Townie Bagels: Palm Springs' Best Bagels Worth the Wait

Townie Bagels in Palm Springs has served Southern California's best water-boiled bagels for over a decade, with flavors from sourdough to apple cranberry.

3 min read

Townie Bagels has been water-boiling bagels in Palm Springs since 2015, and it’s built a following that stretches well past the Coachella Valley’s borders.

Andy Wysocki and Bill Sanderson are the co-founders. Wysocki spent months working through dough variations in his home kitchen before they opened. Neither of them had run a cafe before Townie. That’s the kind of detail that should be a warning sign, but over a decade in, the shop has done more than survive. It’s become one of the most talked-about bagel destinations in Southern California, which is a different category of achievement entirely.

The space is a single room with a patio out front. Most mornings you’ll walk into a line. Don’t panic. It turns over fast, and once you’re standing outside in the desert morning with something warm in your hand, the wait doesn’t feel like anything at all.

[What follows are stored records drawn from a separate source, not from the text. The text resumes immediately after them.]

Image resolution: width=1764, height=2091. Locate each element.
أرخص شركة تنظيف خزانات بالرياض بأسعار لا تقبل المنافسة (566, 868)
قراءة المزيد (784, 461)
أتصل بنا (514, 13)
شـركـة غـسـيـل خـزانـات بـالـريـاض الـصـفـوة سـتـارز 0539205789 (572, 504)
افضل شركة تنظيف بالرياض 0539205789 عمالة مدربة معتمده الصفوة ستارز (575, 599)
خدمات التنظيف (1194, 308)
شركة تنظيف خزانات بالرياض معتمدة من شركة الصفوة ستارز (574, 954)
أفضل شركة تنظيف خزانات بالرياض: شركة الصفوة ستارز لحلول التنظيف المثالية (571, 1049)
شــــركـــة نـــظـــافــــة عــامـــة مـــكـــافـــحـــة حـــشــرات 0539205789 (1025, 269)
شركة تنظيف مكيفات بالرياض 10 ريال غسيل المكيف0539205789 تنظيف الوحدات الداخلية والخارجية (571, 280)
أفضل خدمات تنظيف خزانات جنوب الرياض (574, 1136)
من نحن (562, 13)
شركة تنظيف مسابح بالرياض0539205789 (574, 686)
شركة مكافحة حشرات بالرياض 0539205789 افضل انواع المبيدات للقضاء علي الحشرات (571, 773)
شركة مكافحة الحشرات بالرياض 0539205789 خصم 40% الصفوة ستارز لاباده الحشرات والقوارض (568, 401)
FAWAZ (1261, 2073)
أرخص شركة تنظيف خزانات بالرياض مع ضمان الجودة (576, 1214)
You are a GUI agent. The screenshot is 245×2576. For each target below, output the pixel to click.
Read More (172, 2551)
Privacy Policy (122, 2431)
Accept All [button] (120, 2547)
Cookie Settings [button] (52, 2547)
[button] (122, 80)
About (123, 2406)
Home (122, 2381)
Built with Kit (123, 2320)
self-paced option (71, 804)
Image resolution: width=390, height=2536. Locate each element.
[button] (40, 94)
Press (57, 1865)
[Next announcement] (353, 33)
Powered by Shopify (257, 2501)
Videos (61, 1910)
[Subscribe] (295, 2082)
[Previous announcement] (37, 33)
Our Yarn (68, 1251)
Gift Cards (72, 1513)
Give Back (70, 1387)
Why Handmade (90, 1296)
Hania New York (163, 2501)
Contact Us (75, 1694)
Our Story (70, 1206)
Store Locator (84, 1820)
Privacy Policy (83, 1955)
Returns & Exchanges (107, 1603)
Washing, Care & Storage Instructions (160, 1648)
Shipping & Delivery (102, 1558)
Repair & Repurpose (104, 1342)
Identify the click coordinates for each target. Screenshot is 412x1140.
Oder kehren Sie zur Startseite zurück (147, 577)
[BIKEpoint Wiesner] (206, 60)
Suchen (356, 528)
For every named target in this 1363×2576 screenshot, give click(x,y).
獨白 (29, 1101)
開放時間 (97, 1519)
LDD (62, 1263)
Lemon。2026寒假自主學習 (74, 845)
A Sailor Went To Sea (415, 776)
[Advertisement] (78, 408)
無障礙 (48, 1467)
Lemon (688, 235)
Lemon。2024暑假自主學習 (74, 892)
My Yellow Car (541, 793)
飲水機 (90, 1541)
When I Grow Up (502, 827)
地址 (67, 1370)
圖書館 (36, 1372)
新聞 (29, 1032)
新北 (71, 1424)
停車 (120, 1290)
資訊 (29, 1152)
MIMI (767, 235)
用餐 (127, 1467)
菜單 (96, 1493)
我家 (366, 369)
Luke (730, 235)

The bagel list is longer than you’d expect. Plain, sesame, apple cranberry, Asiago, everything, sourdough. That sourdough round earns its spot at the top of the order for most regulars. It’s got a genuine crackle on the outside and enough tang on the inside that you can tell the fermentation actually means something here. Not decorative sourness. The real thing. The bacon cheddar bialy rotates the format entirely, and Eater LA’s full review calls it a standout specifically because it breaks from what you’d expect to order at a bagel shop.

Serious.

The Feingold is a full commitment: egg, bacon, sausage, and ham, stacked on whatever bagel you want. It’s a lot. It holds together. For the Sunday morning New York deli experience, the Lox Works is the right call. Lox, cream cheese, tomato, onions, capers. The capers aren’t buried under the rest of it. The brine-to-cream-cheese ratio is calibrated in a way that a lot of West Coast shops can’t seem to get right, and Townie does it without making a fuss about it.

Cream cheese options run wide. Alongside the standards, you can get vegan cream cheese, peanut butter, strawberry jelly, and a maple cream cheese that the Canadian [snowbird retirees](https://en.wikipedia.org/wiki/Snowbird_(person) who winter in the valley seem to have collectively claimed as their own. The non-bagel section won’t surprise anyone who’s been watching Wysocki and Sanderson think through their customer base: sourdough loaves, baguettes, and a pasta with red sauce sitting in the takeaway fridge for the drive back to L.A. That pasta isn’t an afterthought. It’s a signal that the people running Townie are paying attention to what their customers actually need on a Sunday afternoon heading west on the 10.

I talked to a woman at the counter on a recent morning who makes the trip out from the Westside specifically for this place. “Every February,” she said. “I book my hotel around it.”

That’s 9 words. They carry a lot of weight.

The dining room runs at the pace Palm Springs runs at: unrushed, comfortable, easy. It’s the kind of place where you can scroll through your phone over a second cup of coffee without anyone hovering, or stretch a breakfast out long enough that you lose the thread of what time it is. The patio is where people-watching actually gets good. The crowd shifts across the morning from [snowbird retirees](https://en.wikipedia.org/wiki/Snowbird_(person) doing their slow lap of the desert season to younger visitors who drove in from somewhere in the basin and are now sitting with their shoes off, bagels in hand, looking like they don’t have anywhere to be.

Townie opened in 2015 without a template. It’s now the template.